I had lost the community of friends from high school as we scattered never to reform, and now I was about to lose the new community I had come to adore. Peering back through the glass of memory it is easy to see I had discovered the delicious qualities of melancholy and “Goldrush” became its soundtrack. Throughout the years I have used it to accompany me in unwanted and unanticipated loneliness, to evoke melancholy when thirsting for its nectar, and just to catch a whiff of its bouquet when more than that would be too much.
Melancholy and the gratuitous browsing through memory is a drug of sorts, one that should be used judiciously and even rarely. It is quite difficult to gage the dosage and too easy to become drunk and dependent upon its company. Ah, yet one more delectable thing that is hazardous to our health. Hmmm.
©R Cameron Miller
“I was thinking about what a friend had said/I was hoping it was a lie” …a great line, but one that in no way applies to you.
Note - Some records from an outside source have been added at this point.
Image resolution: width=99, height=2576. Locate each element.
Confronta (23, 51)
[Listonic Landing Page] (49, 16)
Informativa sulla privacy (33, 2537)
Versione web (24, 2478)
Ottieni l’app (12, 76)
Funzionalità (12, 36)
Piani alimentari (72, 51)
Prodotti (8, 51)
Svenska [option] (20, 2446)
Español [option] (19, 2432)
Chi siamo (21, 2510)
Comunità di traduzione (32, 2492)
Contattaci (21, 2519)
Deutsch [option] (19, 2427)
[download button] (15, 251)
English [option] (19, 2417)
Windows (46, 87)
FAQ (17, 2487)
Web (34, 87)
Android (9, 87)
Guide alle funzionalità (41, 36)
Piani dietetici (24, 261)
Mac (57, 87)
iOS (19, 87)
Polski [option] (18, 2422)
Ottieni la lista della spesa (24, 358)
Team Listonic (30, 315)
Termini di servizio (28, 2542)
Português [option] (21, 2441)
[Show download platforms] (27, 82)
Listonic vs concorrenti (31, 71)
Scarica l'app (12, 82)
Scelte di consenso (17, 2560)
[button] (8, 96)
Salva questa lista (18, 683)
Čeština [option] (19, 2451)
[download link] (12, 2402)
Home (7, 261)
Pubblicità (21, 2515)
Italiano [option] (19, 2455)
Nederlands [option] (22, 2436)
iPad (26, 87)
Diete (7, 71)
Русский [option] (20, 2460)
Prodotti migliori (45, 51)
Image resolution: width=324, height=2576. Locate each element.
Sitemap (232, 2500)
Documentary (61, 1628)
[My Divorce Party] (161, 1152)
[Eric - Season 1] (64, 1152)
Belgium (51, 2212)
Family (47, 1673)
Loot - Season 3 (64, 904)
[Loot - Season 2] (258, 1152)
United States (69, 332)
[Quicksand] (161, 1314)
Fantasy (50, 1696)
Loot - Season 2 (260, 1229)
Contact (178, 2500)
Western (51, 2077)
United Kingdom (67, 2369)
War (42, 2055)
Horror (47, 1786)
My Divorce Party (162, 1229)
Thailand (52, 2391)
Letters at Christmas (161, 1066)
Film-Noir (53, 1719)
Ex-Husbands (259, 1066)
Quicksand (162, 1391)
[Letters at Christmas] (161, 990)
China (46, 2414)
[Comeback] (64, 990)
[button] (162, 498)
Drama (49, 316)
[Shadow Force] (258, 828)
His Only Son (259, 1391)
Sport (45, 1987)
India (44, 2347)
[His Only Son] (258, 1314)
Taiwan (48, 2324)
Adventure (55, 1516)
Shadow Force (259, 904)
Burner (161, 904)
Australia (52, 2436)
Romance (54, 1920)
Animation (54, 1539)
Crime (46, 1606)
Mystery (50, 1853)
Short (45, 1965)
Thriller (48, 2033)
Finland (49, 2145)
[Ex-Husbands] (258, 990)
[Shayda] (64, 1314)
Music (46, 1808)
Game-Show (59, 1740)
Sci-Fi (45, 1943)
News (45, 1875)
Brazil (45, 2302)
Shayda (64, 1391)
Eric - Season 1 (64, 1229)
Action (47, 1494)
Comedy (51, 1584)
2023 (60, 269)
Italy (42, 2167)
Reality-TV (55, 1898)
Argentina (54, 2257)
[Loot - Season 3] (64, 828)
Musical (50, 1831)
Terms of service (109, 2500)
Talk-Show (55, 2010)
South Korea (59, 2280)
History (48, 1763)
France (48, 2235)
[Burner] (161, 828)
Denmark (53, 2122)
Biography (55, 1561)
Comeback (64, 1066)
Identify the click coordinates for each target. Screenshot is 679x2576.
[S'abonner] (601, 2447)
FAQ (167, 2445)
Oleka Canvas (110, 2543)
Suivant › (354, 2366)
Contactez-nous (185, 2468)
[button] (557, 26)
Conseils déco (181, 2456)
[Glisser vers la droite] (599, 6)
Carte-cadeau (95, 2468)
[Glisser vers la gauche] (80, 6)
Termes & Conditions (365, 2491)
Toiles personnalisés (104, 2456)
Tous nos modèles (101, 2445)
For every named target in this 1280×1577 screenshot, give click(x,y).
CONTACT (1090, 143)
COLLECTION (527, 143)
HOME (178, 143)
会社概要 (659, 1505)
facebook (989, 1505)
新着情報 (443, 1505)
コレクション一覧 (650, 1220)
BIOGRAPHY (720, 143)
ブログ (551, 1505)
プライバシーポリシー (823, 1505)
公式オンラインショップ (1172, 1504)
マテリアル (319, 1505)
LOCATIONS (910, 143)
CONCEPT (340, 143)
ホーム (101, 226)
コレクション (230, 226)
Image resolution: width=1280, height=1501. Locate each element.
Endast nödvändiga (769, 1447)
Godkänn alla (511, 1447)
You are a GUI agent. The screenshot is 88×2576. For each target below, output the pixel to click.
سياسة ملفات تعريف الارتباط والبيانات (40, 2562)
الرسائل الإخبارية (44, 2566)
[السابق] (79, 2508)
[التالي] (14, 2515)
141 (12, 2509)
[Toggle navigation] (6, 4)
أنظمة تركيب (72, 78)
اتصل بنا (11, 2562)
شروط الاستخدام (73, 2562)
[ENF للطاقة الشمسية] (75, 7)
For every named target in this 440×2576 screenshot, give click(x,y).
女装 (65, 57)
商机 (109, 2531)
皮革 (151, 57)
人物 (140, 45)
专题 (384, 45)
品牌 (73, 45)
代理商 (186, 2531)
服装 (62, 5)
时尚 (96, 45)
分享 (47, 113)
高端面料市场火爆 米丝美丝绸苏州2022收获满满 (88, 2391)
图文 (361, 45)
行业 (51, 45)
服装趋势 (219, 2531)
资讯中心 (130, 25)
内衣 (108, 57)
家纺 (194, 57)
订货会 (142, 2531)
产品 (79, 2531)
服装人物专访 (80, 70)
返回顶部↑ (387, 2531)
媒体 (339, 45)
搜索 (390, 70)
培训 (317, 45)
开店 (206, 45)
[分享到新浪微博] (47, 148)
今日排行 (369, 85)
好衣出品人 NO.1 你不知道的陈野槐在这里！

For you, I lik
e (fuckin keyboard) Dave Van Ronk “He never told me no lie…When I hear his name,/I just can’t keep from cryin/He was a friend of mine.”
I love that song and it makes me think of the Charles Campbell Coalition. I can even hear you singing it!
iconic tune.
so true
For me the tune that continues to resonate all these years later is Heart of Gold- I am still searching
Gold scratches and melts so easily, but I know what you mean. Thanks for the comment and now I have that song stuck in my head!